The state government must use its upcoming budget to implement initiatives that work to reach the goals set out in its long-term planning blueprint, Directions 2031.
A failure to act risks Perth’s future liveability as key targets to accommodate the city’s growing population aren’t being met.
These initiatives should include:
- The introduction of a one-off stamp duty exemption for downsizers
- Changing how stamp duty is charged to off-the-plan purchases so it’s only applied to the value of the land
A one-off stamp duty exemption should be implemented for people over 65 who are selling their family home to downsize.
The exemption should be available in any cases where the family home sells for less than $1 million.
Currently, many older property owners are hesitant to downsize because of the high stamp duty costs involved with buying another dwelling.
A one-off exemption would provide a significant incentive for these people to downsize and help free up more land in established areas for development of more higher-density housing options.
The government must also change the way stamp duty is applied to off-the-plan purchases if it wants to drive more buyers to higher density housing options.
One effective method, which is utilised in some other Australian states, is to charge stamp duty on just the value of the land, rather than the combined value of the land and the dwelling.
This should only be applied to off-the-plan purchases made before construction starts on any such proposed development.
For example, a $1 million block with 30 proposed apartments would mean the value of the land of each apartment would only be approximately $33,000 – this is the value which the buyer would then pay stamp duty on.

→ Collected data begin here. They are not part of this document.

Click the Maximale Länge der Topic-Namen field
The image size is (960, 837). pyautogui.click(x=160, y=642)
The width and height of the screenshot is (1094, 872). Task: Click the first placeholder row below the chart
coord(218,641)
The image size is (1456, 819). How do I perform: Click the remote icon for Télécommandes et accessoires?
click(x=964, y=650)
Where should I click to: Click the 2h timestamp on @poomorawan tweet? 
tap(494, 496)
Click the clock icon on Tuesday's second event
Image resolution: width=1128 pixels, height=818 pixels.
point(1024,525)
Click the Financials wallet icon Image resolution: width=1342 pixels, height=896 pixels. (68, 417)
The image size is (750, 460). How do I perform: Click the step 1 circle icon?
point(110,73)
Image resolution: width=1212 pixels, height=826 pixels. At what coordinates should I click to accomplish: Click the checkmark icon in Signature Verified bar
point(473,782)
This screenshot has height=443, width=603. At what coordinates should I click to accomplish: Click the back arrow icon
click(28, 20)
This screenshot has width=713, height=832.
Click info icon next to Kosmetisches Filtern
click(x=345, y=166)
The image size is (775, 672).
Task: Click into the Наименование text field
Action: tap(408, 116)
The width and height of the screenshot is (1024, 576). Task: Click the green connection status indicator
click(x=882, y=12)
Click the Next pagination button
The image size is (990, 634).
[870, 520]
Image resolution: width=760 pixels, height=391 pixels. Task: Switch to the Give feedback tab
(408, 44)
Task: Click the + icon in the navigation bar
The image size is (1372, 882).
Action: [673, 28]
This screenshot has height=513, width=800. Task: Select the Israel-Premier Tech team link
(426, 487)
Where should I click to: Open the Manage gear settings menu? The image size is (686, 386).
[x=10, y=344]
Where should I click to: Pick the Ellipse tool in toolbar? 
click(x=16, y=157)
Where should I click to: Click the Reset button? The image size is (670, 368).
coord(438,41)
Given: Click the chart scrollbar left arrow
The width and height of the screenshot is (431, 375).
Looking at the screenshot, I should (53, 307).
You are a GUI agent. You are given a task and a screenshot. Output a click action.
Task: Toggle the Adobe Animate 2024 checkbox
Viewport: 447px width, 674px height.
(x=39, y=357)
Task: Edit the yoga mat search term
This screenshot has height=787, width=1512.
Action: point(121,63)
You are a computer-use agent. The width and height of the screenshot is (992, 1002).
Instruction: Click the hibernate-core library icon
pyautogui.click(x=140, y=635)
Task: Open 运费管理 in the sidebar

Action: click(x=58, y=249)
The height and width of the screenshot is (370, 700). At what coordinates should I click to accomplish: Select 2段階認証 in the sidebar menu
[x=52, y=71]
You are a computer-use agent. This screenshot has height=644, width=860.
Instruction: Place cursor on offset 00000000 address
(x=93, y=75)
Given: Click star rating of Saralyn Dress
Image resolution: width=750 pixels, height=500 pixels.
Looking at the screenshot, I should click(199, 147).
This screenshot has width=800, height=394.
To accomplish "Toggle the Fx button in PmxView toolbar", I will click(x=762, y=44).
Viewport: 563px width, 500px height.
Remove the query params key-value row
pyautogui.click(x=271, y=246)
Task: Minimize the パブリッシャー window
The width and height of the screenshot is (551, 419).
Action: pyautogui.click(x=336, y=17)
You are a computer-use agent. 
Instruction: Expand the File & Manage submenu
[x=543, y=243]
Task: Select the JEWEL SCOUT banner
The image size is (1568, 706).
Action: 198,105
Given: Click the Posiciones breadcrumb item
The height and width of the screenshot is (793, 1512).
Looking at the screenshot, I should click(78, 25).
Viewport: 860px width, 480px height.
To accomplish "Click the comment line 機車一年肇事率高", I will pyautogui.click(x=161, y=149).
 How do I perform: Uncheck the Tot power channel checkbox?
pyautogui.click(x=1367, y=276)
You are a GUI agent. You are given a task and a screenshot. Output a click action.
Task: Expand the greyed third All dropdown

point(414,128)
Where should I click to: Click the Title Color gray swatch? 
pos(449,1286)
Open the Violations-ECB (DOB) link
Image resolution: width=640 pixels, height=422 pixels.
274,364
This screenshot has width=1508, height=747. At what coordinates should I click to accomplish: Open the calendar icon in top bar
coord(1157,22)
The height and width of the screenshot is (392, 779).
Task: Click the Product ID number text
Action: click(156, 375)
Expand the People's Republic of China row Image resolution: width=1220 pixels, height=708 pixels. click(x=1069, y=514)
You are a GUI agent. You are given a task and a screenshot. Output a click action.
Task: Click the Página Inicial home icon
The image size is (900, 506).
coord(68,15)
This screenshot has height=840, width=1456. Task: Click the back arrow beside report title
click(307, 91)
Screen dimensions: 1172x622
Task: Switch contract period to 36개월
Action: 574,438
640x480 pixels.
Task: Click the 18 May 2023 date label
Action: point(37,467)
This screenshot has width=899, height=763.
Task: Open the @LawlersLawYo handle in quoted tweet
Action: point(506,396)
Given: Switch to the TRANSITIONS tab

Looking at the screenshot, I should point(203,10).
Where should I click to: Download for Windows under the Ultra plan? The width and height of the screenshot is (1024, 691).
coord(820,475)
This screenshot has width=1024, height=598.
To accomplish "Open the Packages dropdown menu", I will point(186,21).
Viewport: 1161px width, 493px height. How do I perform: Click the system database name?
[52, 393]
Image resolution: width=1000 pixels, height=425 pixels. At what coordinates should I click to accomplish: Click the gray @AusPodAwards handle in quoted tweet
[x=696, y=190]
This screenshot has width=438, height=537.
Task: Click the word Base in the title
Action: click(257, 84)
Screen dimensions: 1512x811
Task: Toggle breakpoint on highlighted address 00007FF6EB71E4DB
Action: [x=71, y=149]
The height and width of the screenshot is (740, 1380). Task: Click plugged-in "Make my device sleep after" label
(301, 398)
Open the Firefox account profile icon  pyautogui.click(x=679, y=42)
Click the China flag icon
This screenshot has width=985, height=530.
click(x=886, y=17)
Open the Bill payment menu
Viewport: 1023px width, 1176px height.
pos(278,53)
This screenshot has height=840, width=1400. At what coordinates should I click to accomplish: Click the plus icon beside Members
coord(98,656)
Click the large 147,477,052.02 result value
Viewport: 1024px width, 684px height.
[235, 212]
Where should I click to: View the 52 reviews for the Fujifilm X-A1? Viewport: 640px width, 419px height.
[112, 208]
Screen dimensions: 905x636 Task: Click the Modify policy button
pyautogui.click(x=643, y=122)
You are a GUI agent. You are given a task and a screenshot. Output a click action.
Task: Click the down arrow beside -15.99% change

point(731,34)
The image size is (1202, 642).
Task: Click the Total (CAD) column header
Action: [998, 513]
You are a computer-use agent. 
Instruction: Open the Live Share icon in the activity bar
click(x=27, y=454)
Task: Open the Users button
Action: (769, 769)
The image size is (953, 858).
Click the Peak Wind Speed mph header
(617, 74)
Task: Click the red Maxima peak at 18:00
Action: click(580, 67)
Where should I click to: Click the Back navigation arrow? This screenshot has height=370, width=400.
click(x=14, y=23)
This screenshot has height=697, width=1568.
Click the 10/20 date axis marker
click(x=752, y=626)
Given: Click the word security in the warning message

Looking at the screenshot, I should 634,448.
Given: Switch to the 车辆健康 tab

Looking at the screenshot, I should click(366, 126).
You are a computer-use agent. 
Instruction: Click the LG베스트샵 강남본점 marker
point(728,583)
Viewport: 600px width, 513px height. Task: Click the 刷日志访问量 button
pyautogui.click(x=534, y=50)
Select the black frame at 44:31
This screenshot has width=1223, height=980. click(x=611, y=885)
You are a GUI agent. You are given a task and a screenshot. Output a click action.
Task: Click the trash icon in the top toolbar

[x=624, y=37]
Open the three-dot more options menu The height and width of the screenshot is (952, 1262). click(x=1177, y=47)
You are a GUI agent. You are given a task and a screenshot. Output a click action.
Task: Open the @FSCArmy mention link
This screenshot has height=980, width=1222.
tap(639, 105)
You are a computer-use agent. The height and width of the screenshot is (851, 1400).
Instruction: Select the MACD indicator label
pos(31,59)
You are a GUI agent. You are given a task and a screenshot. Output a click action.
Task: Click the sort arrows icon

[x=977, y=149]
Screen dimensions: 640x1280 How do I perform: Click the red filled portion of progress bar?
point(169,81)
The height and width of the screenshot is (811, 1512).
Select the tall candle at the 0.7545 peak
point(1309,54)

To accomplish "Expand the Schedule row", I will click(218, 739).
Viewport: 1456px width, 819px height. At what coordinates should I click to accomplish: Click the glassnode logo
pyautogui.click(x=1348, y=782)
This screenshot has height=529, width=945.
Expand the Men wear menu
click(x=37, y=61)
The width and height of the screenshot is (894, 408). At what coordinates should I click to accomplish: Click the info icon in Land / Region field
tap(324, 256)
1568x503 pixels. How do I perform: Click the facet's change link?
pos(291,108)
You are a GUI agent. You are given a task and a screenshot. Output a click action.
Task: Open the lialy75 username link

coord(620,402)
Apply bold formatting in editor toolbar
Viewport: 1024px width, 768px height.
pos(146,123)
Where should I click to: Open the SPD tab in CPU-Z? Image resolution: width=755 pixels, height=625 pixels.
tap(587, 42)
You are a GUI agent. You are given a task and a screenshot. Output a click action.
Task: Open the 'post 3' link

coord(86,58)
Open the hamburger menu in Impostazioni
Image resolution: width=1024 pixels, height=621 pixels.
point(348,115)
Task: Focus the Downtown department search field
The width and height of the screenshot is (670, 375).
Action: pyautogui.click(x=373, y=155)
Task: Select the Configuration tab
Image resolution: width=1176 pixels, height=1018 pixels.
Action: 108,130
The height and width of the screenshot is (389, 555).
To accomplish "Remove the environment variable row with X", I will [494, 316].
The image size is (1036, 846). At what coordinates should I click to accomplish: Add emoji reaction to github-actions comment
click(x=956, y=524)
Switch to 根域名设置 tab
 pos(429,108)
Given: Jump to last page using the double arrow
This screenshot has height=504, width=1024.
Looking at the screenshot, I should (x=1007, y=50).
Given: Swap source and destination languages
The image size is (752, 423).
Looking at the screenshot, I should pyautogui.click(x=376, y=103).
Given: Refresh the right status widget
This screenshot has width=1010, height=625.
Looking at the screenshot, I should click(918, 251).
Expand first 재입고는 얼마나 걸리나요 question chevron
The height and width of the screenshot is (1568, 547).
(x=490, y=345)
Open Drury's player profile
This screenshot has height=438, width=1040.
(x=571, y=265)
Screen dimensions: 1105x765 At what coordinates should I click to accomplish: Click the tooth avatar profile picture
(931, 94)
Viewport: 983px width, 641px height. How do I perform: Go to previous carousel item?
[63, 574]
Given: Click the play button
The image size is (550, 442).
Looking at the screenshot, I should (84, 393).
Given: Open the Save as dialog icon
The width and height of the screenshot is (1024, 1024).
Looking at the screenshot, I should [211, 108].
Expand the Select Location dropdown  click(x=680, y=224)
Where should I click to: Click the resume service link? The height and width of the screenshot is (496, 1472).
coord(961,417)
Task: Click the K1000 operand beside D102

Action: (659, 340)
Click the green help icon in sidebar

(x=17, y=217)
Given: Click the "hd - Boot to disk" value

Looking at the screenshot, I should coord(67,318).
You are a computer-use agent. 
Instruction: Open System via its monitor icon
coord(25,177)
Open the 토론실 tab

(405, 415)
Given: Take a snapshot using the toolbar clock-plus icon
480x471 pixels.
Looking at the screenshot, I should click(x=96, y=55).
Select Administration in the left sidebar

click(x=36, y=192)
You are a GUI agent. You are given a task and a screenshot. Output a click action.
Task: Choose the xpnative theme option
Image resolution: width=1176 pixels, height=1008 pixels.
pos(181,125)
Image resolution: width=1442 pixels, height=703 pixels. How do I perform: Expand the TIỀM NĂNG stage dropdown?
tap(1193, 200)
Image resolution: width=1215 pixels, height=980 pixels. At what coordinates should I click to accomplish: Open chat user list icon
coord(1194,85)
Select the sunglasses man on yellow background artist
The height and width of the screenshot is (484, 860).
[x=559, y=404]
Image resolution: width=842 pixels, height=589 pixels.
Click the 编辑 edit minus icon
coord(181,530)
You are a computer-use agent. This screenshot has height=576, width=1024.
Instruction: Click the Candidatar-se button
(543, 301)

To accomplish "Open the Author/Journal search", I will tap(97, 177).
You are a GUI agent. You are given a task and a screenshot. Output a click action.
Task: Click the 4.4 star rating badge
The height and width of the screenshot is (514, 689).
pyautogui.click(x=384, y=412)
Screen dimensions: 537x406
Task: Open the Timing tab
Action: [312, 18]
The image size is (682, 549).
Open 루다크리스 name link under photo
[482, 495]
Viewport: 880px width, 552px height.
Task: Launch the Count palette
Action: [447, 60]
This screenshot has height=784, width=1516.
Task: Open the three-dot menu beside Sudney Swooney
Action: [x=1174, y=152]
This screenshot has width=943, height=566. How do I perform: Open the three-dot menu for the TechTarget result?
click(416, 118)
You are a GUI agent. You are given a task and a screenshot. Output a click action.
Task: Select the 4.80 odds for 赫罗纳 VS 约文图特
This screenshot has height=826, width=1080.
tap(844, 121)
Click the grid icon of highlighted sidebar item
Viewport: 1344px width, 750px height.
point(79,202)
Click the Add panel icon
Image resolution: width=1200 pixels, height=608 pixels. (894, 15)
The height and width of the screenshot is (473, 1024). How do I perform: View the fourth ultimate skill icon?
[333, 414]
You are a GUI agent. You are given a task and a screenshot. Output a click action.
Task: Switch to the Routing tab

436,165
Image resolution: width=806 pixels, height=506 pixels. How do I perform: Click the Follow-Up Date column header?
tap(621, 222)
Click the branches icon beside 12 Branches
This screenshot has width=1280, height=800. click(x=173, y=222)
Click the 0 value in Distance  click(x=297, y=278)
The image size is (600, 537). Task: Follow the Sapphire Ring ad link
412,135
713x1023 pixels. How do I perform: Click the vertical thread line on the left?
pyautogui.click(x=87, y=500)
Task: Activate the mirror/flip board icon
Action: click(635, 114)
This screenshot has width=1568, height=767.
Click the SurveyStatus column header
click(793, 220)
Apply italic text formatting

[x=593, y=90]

This would incentivise people to buy into high density housing developments at an early stage, as they save on the stamp duty, and also assist developers attain finance for these projects, as lenders typically require about 60% presales before providing funding.
These two initiatives are in line with the state’s planning blueprint, which aims to increase residential development infill to 47% of new housing.
The most recent data shows that the infill rate is significantly behind their target sitting at just 28%.
It’s evident that not enough is being done to achieve these goals, particularly when forecasts show that Perth will need another 800,000 new dwelling to accommodate its population as it grows to 3.5 million residents in the coming decades.
The state government needs to act in its upcoming budget to implement these tax policies that are in line with Directions 2031 or risk continued urban sprawl and increased pressure on public infrastructure.